● SET TASK A: Write out the records from the line containing "Click the comment icon beside 含瓶帽" through the end of the records, swapping "comment icon" for "share button" and changing nothing else. Leave the pictures out.

● READING TEXT:
Dot is no longer my friend. What can I do? (10h SVG Render Process)

Long story short: Rendering universe.gv (721.8 KB) to SVG on my machine takes 10 hours (dot -v5 -O -Tsvg universe.gv). I would like to improve that, if possible.

I recently started a small project to help me build up timelines of events, and have those merged into a single, meaningful graph. I chose to render my data as GraphViz instructions, as I’ve had many great experiences with the tool stack in the past. The visualization of that graph is an important piece of the work, as it allows me to “scroll through” the events and place myself in the mindset of that time, by just visually parsing the context of the rendered image at a given location. For reference, a “low-fidelity” rendering (ortho splines, network simplex drastically limited) is generated in CI at https://oliversalzburg.github.io/timeline/.

● GIVEN ENTRIES:
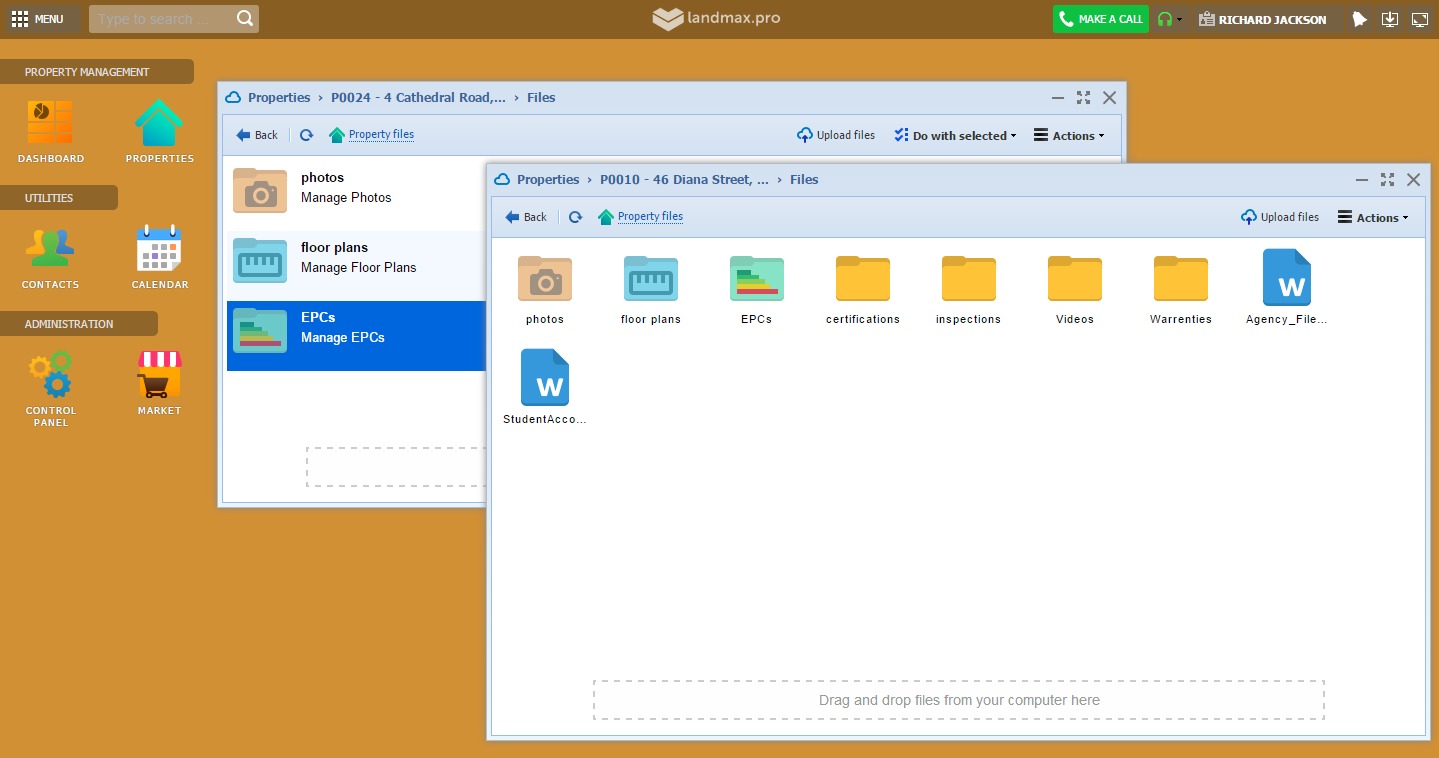The image size is (1439, 758).
Task: Follow the Property files link
Action: click(649, 216)
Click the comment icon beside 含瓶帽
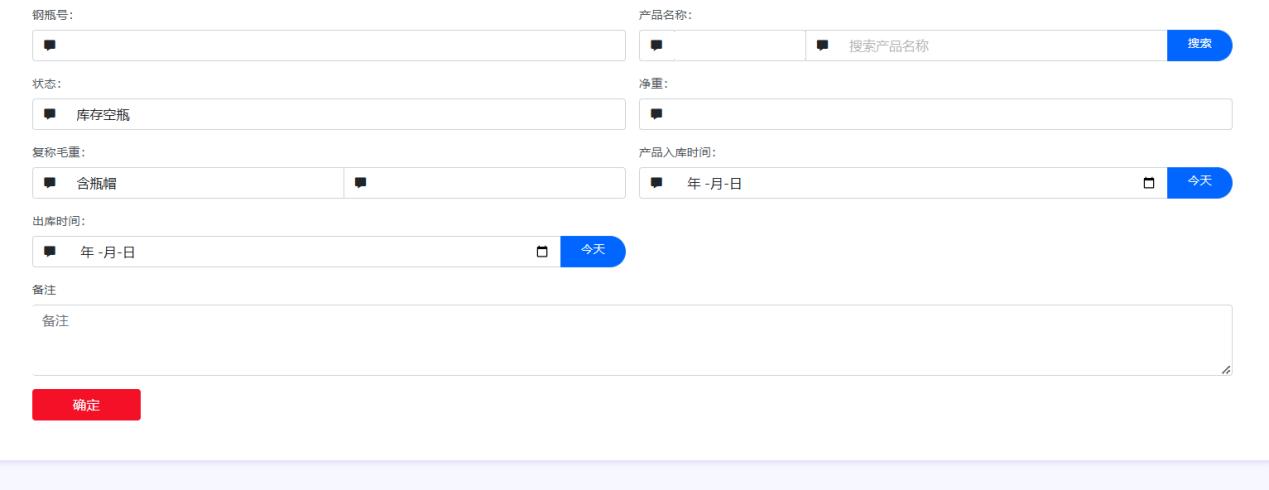Screen dimensions: 1269x490 click(49, 183)
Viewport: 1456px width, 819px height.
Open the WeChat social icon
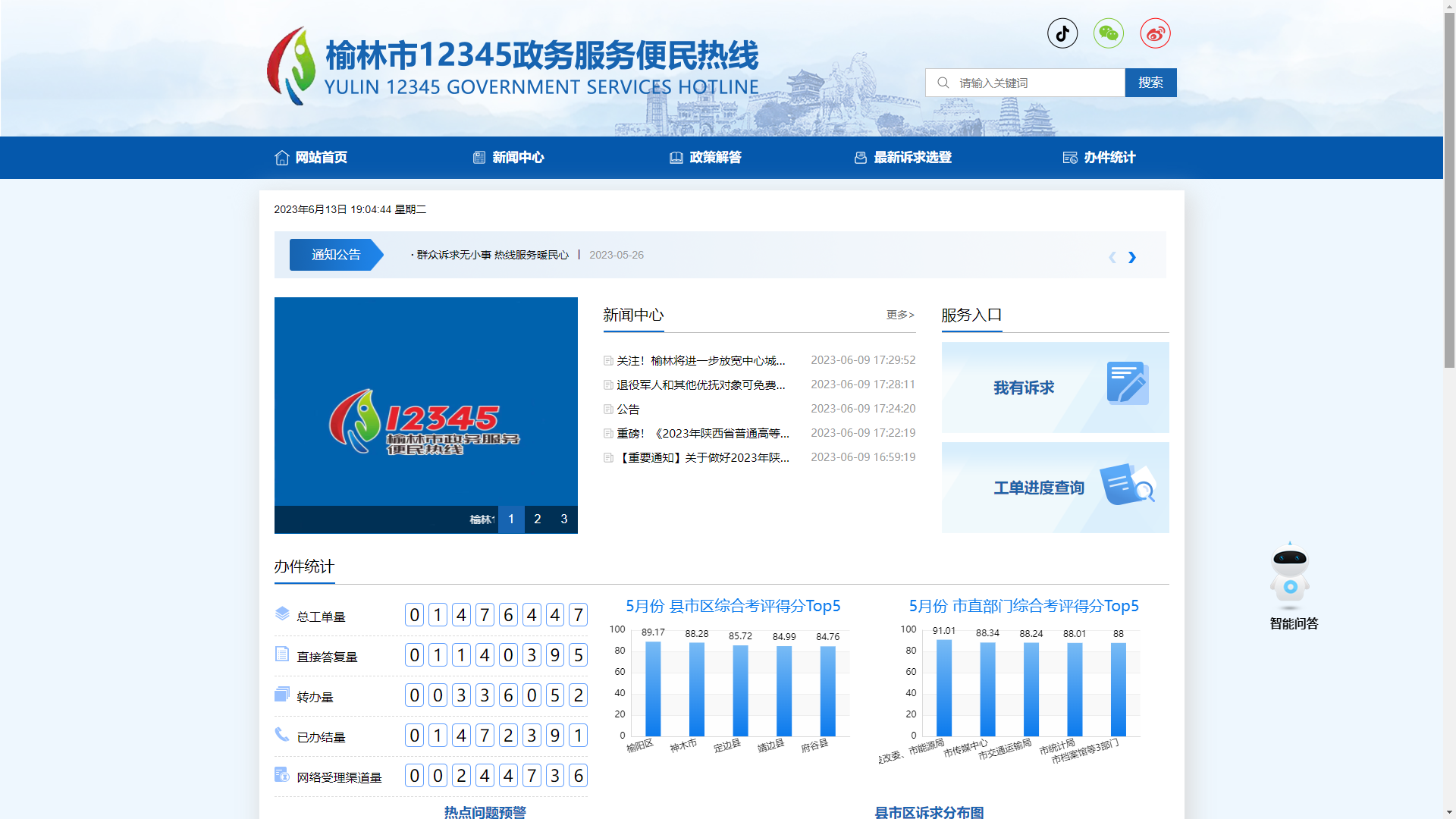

● SET TASK B: According to the forum post, how long does rendering universe.gv to SVG take on the poster's machine?

● FULL OUTPUT A:
Click the share button beside 含瓶帽
Screen dimensions: 1269x490 click(49, 183)
Viewport: 1456px width, 819px height.
Open the WeChat social icon

● FULL OUTPUT B: 10 hours.